Please report every line in the entries below that contains the word "icon". Case counts.
-- begin RAW RECORDS --
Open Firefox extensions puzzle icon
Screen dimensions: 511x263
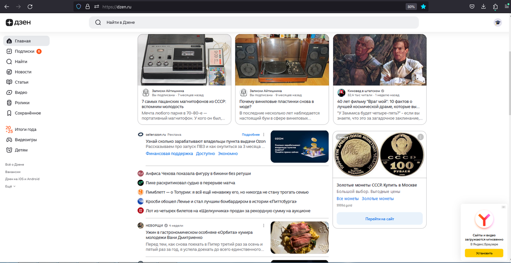tap(495, 7)
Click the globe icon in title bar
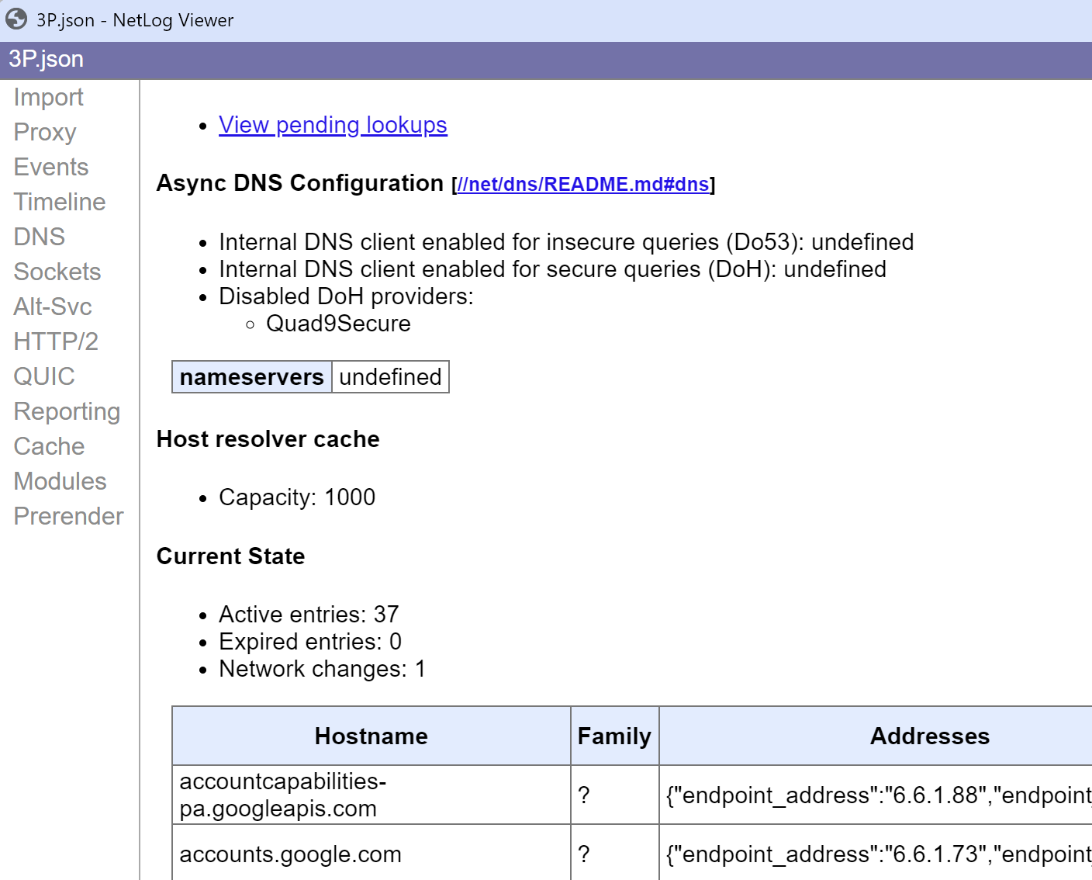The image size is (1092, 880). point(16,19)
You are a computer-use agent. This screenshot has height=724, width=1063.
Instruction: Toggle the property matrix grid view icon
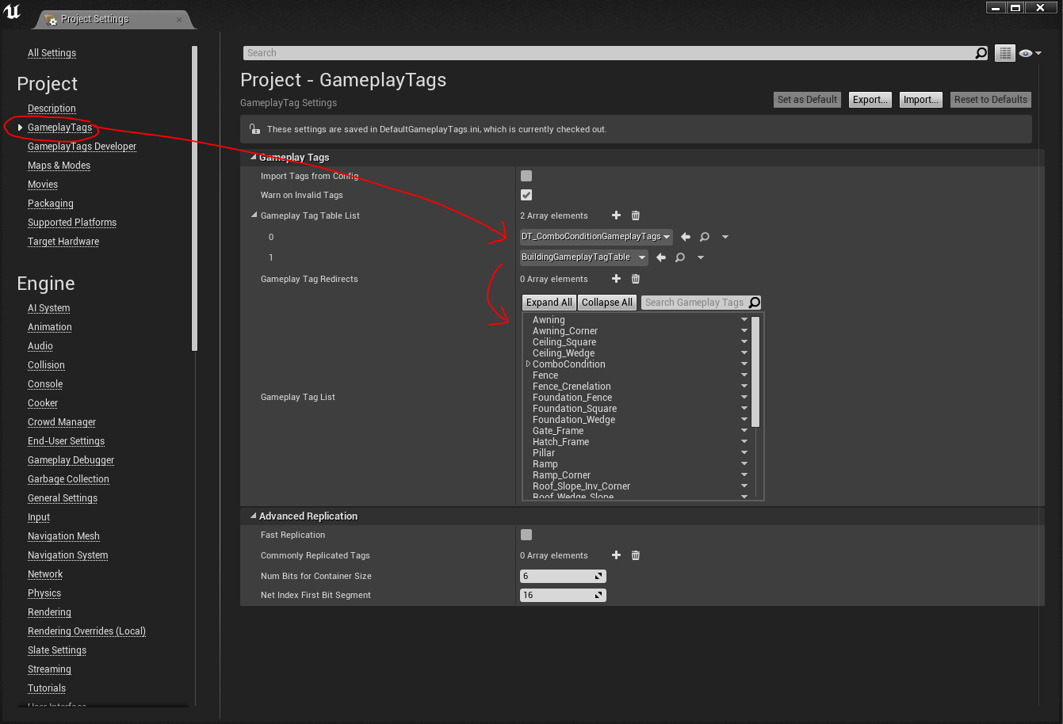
-- end RAW RECORDS --
» **OUTPUT**:
Open Firefox extensions puzzle icon
Click the globe icon in title bar
Instruction: Toggle the property matrix grid view icon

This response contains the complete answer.